■ Exercise details ■
Copy each of the following rows word for word, leaving nothing out and changing nothing.

■ Record set ■
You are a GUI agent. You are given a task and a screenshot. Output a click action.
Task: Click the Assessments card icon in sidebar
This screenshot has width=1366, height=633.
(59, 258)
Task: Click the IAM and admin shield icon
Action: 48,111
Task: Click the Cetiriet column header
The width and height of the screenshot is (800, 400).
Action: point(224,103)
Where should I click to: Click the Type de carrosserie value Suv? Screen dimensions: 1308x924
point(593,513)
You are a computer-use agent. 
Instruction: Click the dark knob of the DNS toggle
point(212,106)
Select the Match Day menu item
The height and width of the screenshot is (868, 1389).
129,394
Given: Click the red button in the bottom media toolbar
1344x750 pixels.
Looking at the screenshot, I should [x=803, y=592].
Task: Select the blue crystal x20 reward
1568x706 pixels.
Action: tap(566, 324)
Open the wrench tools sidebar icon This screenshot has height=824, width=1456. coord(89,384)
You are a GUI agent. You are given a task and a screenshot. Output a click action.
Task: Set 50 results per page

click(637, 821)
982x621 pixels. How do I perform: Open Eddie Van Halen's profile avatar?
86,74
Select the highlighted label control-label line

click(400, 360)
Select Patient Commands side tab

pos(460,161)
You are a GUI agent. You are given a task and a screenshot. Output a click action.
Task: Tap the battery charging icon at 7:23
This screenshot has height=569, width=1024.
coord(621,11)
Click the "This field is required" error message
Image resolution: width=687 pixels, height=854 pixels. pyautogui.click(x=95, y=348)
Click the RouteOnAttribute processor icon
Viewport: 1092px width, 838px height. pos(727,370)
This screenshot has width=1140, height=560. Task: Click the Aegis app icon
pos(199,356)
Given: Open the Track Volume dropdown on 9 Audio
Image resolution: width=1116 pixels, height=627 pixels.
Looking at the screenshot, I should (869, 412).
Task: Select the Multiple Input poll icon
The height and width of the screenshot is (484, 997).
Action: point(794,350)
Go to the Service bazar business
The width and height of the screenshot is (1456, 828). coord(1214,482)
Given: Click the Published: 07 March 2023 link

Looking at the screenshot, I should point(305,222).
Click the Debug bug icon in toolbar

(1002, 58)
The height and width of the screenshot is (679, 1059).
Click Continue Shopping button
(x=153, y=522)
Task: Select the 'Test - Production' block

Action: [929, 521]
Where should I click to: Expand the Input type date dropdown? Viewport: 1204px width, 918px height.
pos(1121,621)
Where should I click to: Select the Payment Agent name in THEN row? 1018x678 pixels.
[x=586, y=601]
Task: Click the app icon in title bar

■ Solution ■
You are a GUI agent. You are given a task and a screenshot. Output a click action.
Task: Click the Assessments card icon in sidebar
This screenshot has width=1366, height=633.
(59, 258)
Task: Click the IAM and admin shield icon
Action: 48,111
Task: Click the Cetiriet column header
The width and height of the screenshot is (800, 400).
Action: point(224,103)
Where should I click to: Click the Type de carrosserie value Suv? Screen dimensions: 1308x924
point(593,513)
You are a computer-use agent. 
Instruction: Click the dark knob of the DNS toggle
point(212,106)
Select the Match Day menu item
The height and width of the screenshot is (868, 1389).
129,394
Given: Click the red button in the bottom media toolbar
1344x750 pixels.
Looking at the screenshot, I should [x=803, y=592].
Task: Select the blue crystal x20 reward
1568x706 pixels.
Action: tap(566, 324)
Open the wrench tools sidebar icon This screenshot has height=824, width=1456. coord(89,384)
You are a GUI agent. You are given a task and a screenshot. Output a click action.
Task: Set 50 results per page

click(637, 821)
982x621 pixels. How do I perform: Open Eddie Van Halen's profile avatar?
86,74
Select the highlighted label control-label line

click(400, 360)
Select Patient Commands side tab

pos(460,161)
You are a GUI agent. You are given a task and a screenshot. Output a click action.
Task: Tap the battery charging icon at 7:23
This screenshot has height=569, width=1024.
coord(621,11)
Click the "This field is required" error message
Image resolution: width=687 pixels, height=854 pixels. pyautogui.click(x=95, y=348)
Click the RouteOnAttribute processor icon
Viewport: 1092px width, 838px height. pos(727,370)
This screenshot has width=1140, height=560. Task: Click the Aegis app icon
pos(199,356)
Given: Open the Track Volume dropdown on 9 Audio
Image resolution: width=1116 pixels, height=627 pixels.
Looking at the screenshot, I should (869, 412).
Task: Select the Multiple Input poll icon
The height and width of the screenshot is (484, 997).
Action: point(794,350)
Go to the Service bazar business
The width and height of the screenshot is (1456, 828). coord(1214,482)
Given: Click the Published: 07 March 2023 link

Looking at the screenshot, I should point(305,222).
Click the Debug bug icon in toolbar

(1002, 58)
The height and width of the screenshot is (679, 1059).
Click Continue Shopping button
(x=153, y=522)
Task: Select the 'Test - Production' block

Action: [929, 521]
Where should I click to: Expand the Input type date dropdown? Viewport: 1204px width, 918px height.
pos(1121,621)
Where should I click to: Select the Payment Agent name in THEN row? 1018x678 pixels.
[x=586, y=601]
Task: Click the app icon in title bar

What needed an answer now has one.